* WHAT YOU SHOULD DO: Can you reproduce the rows below verbatim, starting with the line containing "The height and width of the screenshot is (1084, 2156)." and continuing through the end of the rows?

[Interface element records]
--------------------------------

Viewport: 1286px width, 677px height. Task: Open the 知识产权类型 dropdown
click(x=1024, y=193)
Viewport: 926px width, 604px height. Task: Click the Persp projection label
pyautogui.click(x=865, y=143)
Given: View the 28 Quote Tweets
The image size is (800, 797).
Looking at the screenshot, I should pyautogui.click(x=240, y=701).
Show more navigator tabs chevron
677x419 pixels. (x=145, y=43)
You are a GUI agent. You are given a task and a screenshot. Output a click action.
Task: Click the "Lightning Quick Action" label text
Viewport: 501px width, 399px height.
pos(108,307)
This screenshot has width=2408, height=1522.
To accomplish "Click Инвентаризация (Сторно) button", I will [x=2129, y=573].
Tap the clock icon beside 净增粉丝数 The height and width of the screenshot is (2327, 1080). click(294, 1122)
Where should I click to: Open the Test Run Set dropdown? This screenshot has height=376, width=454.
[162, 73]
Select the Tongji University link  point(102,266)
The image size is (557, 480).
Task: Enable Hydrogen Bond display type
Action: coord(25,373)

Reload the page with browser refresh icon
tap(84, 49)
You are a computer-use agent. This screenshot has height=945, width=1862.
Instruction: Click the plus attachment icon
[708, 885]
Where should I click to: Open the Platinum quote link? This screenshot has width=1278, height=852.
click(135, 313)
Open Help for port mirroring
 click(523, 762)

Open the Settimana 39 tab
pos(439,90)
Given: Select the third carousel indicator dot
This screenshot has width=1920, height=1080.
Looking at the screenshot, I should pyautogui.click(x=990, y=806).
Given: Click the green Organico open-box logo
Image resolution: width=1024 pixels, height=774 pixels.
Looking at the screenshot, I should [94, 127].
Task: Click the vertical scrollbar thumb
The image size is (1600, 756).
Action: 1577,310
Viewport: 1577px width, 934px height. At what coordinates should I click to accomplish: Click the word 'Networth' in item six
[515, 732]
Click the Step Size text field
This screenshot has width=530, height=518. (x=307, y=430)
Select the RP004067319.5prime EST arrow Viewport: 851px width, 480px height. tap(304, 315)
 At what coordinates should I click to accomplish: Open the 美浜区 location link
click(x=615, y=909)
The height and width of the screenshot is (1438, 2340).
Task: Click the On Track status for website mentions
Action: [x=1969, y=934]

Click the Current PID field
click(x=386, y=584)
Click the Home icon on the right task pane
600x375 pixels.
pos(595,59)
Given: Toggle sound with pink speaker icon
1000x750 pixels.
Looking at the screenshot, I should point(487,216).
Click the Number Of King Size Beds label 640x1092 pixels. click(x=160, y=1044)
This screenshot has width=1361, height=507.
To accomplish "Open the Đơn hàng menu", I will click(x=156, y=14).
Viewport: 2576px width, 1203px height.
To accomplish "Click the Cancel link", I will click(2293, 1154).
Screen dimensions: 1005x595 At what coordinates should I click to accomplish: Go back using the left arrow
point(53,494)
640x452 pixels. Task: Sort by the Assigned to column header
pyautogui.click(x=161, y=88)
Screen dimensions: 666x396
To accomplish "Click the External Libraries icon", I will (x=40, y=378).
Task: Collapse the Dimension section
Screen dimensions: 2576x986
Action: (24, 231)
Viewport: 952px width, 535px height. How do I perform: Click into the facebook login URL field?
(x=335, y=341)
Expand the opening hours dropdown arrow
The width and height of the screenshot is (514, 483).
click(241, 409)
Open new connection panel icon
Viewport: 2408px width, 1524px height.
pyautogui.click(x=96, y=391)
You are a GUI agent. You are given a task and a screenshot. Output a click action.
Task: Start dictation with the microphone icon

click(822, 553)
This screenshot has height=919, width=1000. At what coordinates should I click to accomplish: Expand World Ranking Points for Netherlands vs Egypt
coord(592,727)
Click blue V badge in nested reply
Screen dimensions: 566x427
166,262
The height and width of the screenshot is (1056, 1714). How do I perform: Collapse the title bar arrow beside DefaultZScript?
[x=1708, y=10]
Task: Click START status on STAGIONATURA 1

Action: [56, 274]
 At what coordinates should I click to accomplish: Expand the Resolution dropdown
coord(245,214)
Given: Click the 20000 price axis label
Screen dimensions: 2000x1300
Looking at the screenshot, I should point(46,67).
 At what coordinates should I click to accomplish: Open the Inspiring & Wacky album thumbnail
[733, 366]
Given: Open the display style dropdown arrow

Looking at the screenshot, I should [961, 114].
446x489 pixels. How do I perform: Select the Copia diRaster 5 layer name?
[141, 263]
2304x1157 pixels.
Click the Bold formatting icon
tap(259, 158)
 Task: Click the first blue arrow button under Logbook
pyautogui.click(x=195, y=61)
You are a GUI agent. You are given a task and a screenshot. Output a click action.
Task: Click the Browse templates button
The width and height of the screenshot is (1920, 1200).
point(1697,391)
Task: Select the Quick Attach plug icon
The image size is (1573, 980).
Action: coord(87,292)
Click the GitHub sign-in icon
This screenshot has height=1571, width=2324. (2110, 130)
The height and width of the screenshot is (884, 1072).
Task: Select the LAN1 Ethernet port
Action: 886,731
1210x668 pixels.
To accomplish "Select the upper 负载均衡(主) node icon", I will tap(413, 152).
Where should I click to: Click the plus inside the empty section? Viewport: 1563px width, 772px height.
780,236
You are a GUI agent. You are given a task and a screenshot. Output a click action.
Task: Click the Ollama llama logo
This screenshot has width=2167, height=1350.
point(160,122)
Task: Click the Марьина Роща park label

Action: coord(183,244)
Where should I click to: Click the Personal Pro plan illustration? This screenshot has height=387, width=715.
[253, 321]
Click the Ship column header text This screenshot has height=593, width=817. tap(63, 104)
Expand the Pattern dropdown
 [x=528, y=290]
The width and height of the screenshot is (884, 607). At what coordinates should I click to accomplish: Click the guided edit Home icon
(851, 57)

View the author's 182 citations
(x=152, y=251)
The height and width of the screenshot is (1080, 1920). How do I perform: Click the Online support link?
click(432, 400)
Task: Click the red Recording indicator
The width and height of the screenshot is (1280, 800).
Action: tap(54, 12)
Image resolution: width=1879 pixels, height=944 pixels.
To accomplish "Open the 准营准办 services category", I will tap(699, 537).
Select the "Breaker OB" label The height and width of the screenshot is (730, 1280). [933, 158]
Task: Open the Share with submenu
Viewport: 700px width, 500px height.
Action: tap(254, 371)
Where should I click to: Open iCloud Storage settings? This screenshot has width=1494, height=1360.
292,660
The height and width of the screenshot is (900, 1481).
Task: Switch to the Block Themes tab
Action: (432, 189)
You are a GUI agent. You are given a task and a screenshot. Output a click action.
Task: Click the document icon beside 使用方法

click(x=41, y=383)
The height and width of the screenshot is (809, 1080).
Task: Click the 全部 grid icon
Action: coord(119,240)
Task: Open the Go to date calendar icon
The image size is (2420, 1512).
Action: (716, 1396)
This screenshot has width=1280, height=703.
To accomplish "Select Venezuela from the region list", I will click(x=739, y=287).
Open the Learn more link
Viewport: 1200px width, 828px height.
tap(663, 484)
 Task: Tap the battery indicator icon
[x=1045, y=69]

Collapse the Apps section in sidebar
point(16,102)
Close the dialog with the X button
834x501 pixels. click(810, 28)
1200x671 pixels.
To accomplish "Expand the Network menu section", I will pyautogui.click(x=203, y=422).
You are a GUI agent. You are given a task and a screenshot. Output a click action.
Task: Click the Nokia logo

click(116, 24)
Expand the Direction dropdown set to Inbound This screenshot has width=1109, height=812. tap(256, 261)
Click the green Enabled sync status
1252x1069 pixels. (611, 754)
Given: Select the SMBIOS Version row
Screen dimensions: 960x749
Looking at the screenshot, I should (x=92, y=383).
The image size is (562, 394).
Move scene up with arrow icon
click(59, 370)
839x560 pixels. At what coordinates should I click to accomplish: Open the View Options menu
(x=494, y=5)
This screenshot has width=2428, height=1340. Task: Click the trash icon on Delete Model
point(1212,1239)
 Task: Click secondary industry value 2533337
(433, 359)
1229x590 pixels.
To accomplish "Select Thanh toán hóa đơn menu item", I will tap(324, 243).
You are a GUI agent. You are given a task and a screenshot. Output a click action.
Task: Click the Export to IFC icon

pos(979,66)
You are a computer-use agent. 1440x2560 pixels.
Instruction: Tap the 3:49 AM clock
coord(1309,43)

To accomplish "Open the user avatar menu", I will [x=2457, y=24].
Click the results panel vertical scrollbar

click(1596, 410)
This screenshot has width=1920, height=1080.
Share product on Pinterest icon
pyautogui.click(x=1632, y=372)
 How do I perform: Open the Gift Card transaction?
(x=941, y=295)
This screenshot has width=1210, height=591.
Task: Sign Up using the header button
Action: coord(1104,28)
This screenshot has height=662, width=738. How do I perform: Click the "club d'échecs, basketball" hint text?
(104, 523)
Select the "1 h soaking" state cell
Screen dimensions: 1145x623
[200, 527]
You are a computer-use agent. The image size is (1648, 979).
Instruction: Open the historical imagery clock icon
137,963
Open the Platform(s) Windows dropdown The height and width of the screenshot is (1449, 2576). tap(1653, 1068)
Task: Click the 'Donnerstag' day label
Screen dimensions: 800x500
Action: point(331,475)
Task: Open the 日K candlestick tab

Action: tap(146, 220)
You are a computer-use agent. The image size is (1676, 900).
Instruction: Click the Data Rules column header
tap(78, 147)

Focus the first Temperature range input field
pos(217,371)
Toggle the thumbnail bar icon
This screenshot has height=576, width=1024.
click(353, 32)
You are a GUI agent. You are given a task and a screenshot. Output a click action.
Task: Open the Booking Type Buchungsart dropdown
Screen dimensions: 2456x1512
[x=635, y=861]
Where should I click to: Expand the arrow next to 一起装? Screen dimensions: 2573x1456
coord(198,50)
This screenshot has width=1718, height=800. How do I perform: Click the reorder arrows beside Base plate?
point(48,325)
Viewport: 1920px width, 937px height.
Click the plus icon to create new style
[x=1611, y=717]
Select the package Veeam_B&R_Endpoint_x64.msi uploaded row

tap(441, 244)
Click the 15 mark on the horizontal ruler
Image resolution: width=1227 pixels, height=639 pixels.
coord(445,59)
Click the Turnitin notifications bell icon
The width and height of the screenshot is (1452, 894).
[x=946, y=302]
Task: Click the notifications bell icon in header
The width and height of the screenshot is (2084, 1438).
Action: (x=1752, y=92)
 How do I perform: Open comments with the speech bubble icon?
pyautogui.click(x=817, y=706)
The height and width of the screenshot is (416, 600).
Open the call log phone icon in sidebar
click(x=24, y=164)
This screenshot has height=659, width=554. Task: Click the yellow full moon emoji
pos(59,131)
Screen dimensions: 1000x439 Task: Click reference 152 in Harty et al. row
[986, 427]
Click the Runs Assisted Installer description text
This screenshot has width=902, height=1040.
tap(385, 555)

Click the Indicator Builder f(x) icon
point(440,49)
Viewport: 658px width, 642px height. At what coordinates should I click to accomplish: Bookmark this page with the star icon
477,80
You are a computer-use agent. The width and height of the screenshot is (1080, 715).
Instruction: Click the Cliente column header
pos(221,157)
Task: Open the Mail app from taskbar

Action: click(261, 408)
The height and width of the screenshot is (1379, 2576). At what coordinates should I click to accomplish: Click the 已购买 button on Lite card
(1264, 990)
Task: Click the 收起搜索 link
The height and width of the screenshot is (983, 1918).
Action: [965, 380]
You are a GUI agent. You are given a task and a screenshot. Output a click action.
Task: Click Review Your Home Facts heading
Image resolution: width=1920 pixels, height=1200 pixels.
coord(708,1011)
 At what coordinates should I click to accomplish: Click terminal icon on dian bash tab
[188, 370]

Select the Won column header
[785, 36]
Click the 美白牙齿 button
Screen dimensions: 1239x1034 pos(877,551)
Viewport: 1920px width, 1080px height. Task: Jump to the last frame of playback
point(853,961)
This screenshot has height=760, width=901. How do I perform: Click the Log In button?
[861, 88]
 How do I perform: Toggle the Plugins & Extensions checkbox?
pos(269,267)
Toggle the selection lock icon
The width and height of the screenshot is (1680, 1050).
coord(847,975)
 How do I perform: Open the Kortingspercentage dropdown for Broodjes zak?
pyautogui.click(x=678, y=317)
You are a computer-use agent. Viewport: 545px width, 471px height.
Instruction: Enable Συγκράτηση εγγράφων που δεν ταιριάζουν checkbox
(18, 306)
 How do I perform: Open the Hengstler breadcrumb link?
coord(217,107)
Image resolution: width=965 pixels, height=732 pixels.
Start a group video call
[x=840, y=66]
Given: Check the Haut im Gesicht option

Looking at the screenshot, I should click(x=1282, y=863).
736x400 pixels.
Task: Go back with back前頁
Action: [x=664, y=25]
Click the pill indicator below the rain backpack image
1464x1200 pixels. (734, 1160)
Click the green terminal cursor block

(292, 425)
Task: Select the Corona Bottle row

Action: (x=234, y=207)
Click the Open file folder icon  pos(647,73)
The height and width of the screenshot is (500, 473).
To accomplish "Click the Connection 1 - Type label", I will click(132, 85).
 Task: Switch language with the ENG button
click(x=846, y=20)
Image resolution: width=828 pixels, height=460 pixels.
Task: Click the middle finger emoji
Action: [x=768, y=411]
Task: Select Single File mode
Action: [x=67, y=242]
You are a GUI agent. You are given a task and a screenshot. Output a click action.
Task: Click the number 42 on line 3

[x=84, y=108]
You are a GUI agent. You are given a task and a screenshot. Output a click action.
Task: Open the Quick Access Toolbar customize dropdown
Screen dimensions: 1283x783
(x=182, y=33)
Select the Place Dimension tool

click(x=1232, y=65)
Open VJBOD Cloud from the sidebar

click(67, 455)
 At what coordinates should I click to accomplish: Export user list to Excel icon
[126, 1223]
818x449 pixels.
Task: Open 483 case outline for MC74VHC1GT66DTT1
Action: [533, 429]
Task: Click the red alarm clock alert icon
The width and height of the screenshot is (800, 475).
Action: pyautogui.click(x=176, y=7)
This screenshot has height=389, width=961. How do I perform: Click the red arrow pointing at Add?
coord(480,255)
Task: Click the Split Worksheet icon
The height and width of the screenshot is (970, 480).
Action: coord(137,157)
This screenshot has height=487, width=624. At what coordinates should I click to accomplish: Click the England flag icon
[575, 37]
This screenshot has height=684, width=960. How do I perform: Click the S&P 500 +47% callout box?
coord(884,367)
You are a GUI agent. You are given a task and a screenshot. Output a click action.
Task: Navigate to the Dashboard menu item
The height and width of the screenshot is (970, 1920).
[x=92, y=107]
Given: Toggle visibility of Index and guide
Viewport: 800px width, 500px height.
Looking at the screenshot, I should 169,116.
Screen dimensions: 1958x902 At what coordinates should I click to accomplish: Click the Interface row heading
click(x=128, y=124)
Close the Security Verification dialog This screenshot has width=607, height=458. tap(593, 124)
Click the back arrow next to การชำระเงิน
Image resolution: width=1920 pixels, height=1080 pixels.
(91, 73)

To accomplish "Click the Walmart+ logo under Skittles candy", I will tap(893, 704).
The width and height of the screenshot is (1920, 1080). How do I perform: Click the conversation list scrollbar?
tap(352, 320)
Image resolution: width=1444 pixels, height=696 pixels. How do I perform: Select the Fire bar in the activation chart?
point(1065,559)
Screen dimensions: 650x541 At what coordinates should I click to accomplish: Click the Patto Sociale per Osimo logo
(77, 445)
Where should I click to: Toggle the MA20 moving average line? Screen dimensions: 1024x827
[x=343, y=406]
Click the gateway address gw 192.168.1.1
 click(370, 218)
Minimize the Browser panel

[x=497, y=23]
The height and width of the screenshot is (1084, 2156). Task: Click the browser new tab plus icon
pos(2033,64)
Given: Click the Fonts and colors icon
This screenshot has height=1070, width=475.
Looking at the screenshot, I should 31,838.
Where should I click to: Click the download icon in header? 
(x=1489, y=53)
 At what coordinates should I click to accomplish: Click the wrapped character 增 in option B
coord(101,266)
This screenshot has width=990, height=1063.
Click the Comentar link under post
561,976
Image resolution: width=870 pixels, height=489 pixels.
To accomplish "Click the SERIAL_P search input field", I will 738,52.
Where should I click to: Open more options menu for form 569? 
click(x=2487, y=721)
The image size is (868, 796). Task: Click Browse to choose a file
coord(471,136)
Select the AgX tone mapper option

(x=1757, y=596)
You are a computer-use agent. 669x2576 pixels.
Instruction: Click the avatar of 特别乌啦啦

--------------------------------

* FINAL RESULT:
The height and width of the screenshot is (1084, 2156). Task: Click the browser new tab plus icon
pos(2033,64)
Given: Click the Fonts and colors icon
This screenshot has height=1070, width=475.
Looking at the screenshot, I should 31,838.
Where should I click to: Click the download icon in header? 
(x=1489, y=53)
 At what coordinates should I click to accomplish: Click the wrapped character 增 in option B
coord(101,266)
This screenshot has width=990, height=1063.
Click the Comentar link under post
561,976
Image resolution: width=870 pixels, height=489 pixels.
To accomplish "Click the SERIAL_P search input field", I will 738,52.
Where should I click to: Open more options menu for form 569? 
click(x=2487, y=721)
The image size is (868, 796). Task: Click Browse to choose a file
coord(471,136)
Select the AgX tone mapper option

(x=1757, y=596)
You are a computer-use agent. 669x2576 pixels.
Instruction: Click the avatar of 特别乌啦啦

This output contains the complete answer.